Jean Leclerc (born May 14, 1961) is a Canadian singer-songwriter and author from Sainte-Foy, Quebec. He is popularly known as Jean Leloup (/fr/; which he likes to translate as John the Wolf), a stage name he kept using until 2006, when he temporarily changed his name to Jean Leclerc, only to resurrect his wolf character in August 2008. He is known for his colourful personality and unique musical style in the francophone rock community.

==Biography==
Born in Sainte-Foy in 1961 to Québécois parents, Jean Leclerc grew up in Africa, more precisely in Togo and Algeria. The culture and way of life of his host country had an important influence on him and influenced many of his songs.

Leclerc listened to the Rolling Stones, the Beatles, and Jimi Hendrix, and taught himself to play guitar. He was also influenced by colorful French music icons such as Jacques Dutronc, Jacques Higelin, Serge Gainsbourg and Michel Polnareff.

Leclerc returned to Quebec in 1976, and appeared on the music scene in the 1980s. In 1983, he was noticed at the Festival international de la chanson de Granby and participated in the rock opera Starmania in 1986. However, he quickly distanced himself from the latter because of its "clean" character. Opting for the stage name of Jean Leloup (nicknamed John the Wolf by fans and by himself), he appeared on stage in Montreal in the late 1980s. Since the beginning of his career, he has made waves with his provocative lyrics. For example, in the song "1990", he compares the high-tech actions of Desert Storm to his sexual activities with his girlfriend.

Leclerc's 1990 album L'amour est sans pitié was a hit outside of Quebec, and was released in the rest of Canada, USA, France, the Netherlands, Belgium and Japan.

Leclerc was the recipient of a Félix Award in 1997, following the success of his 1996 album Le Dôme.

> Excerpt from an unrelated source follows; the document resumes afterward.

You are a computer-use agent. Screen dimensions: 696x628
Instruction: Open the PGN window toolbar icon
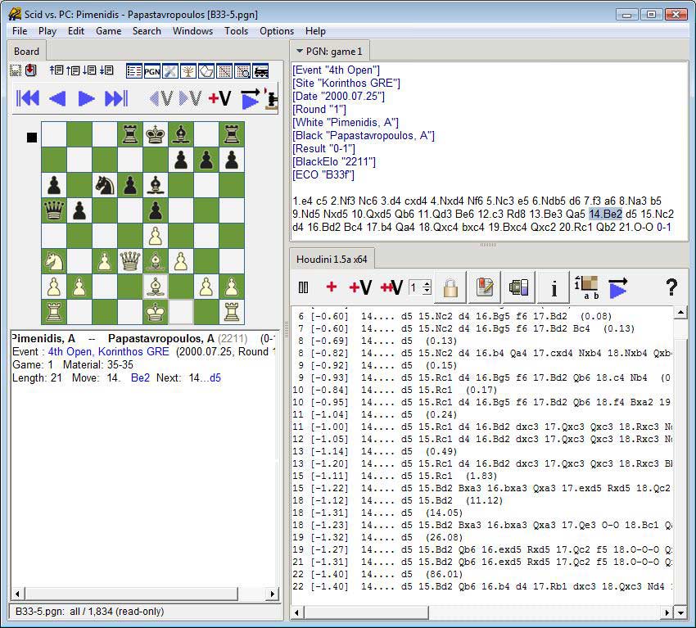click(153, 71)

At the end of 2003, Leclerc retired the name Jean Leloup and went on hiatus from his recording career. In August 2005, he announced his temporary return to the music scene through a collaboration with the band Porn Flakes. A first single called "Les Corneilles" has been heard on Quebec's radio stations.

In the months preceding his return, Leclerc wrote the philosophical novel Noir destin que le mien (originally entitled Le Tour du monde en complet) under the pen name Massoud Al-Rachid; it was published on October 5, 2005 at Leméac editions.

Leclerc released the album Mexico in September 2006, his first under the name Jean Leclerc.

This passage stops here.